池袋にある茶屋・数奇屋・古民家の設計や再生をメインに行う創業40年を超える「一級建築士事務所たかつか建築設計事務所」のブログです。日本の伝統文化を継承する中で現代的なデザインと技術を取り入れ、21世紀の和風建築を創ります。家は買うものでなく、創るものだと考えます。
2020.01.16

日本人が「座る」ということ

茶室このところ異常気象により、昨今では毎年のように日本のどこかで災害が発生している。誠に心痛の限りであり、災害に合われた方々に、一日も早く日常を取り戻してほしいと思う。
そんな中でも注目してしまうのは、避難先の体育館等は大混乱雑しているにも関わらず、暗黙の内に最初に生まるルールが、土足厳禁であるように思われることである。
素足で生活する民族がどれくらいいるか知らないが、風呂にも入れない状態で、最低限寝泊りに必要なスペースを土足厳禁にして床をきれいに保とうとするあたり、まさに日本人の日本人たる所以ではなかろうか。

最近、都心の外国人向けマンションにお住いのお宅を訪問した。
外国人向けということで、生活習慣の違いから土足対応のプランになっており、玄関に靴を脱ぐスペースはない。そこでこちらにお住まいの日本人家庭では、玄関に沓葺きマットを敷くことにより靴の履き替えスペースとし、土足と素足の区分けをしていた。海外への出張や旅行が多いこのご家族も、土足の生活はやはりなじめないといったところか。
土足と素足の切替場所は、これから先も日本人の住宅から排除されることはないだろう。

また、現代では一般的となっている椅子の生活も、私の毒舌をもってすれば明治初期のぎこちない西洋文明のようで、それはちょうど表面を取り繕う鹿鳴館のパーティーのようなものだと思ってしまうのだ。
実際のところ、リビングに設えたソファ等は、腰を掛けるよりも床に座して背もたれに用い、肝心の座面にはたたまれた洗濯物や新聞・雑誌等積んであるのをよく目にする。
腰を「掛ける」寛ぎと、腰を「おろす」寛ぎは、私たち日本人にとって、より後者の方が得やすいのであろう。

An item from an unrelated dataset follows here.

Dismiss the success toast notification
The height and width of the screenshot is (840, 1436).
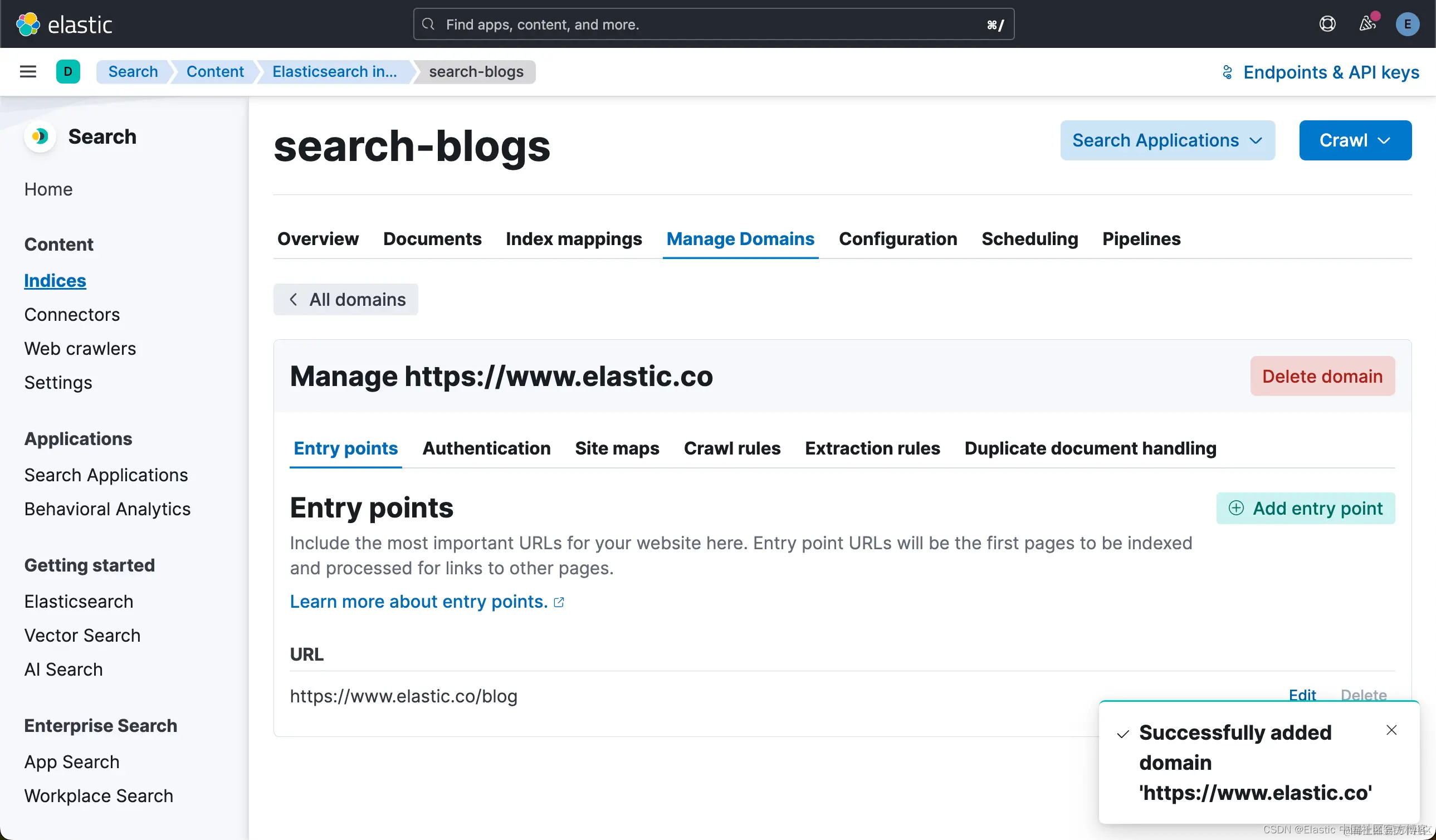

食事のテーブルに関しても、食卓の高さはキッチンの作業台との高低差を少なくして、配膳時の立ったり座ったりする行為を省いているだけの事ではないだろうか。
家族が揃う夕餉に一日の疲れを癒し、寛いで団欒する一つの仕掛けとしてこの家具(椅子とテーブル)をとらえた時、はたして日本人にとって椅子式というのはどうなのだろう。(もちろん車いす等での生活は別として)
例えば「鍋を囲む」などは、私たち日本人にとって、家族であれ、仲間であれ、団欒の証しのようなニュアンスがあり、しかも季節感を演出するのにも最適であり、やはりそれは「腰をおろす」という行為がとても似合っている。

話しは少々横道にそれるが、私は「男はつらいよ」の寅さんファンである。
映画の中で食事をするシーンが度々出るが、久々に帰ってきた寅さんを家族がその茶の間の食卓へ暖かく迎え入れるわけだが、あの和やかな雰囲気を椅子式の食卓に求めても無理がある。
日本人は古来より土足と素足を切り替え、腰を下ろす生活をしてきた。
現代では生活の中に椅子があるのが一般的であるが、それでもなお床へ腰をおろしたがる日本人を、私は少し微笑ましく思うのだ。